REQUIRED TASK:
Put the lines of the data into a JSON list of strings, one string per line and no blank lines. Begin at the line that contains "Where should I click to: Open" and stop after the last line of the data.

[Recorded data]
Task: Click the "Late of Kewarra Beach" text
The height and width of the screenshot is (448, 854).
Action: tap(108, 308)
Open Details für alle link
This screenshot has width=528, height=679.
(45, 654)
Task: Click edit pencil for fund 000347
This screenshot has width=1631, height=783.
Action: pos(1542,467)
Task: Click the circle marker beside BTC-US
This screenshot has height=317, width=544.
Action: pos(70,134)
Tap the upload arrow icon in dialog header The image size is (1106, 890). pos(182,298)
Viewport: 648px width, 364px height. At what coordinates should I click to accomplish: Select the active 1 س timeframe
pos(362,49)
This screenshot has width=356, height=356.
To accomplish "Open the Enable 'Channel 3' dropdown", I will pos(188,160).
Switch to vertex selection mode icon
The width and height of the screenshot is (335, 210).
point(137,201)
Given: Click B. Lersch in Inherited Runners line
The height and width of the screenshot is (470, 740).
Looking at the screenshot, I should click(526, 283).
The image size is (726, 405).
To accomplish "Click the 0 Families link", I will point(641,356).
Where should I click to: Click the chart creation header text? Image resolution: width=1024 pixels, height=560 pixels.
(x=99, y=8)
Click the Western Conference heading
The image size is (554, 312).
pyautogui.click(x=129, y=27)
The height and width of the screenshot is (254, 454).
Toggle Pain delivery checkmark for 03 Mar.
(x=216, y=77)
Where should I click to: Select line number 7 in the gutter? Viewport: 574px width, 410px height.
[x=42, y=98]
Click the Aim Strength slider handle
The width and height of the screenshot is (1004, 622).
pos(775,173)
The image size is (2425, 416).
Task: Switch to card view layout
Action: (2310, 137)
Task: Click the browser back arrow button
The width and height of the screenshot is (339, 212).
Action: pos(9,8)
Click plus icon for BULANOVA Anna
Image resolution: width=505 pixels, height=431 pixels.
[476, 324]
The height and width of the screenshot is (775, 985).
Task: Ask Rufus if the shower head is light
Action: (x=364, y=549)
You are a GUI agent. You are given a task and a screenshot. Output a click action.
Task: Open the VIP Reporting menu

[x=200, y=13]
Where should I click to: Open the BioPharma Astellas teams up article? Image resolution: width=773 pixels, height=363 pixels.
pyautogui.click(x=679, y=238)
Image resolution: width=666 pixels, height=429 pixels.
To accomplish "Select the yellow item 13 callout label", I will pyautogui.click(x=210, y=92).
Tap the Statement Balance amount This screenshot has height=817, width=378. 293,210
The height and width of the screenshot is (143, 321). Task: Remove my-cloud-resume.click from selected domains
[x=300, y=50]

TASK SOLUTION:
[
  "Where should I click to: Open the BioPharma Astellas teams up article? Image resolution: width=773 pixels, height=363 pixels.",
  "pyautogui.click(x=679, y=238)",
  "Image resolution: width=666 pixels, height=429 pixels.",
  "To accomplish \"Select the yellow item 13 callout label\", I will pyautogui.click(x=210, y=92).",
  "Tap the Statement Balance amount This screenshot has height=817, width=378. 293,210",
  "The height and width of the screenshot is (143, 321). Task: Remove my-cloud-resume.click from selected domains",
  "[x=300, y=50]"
]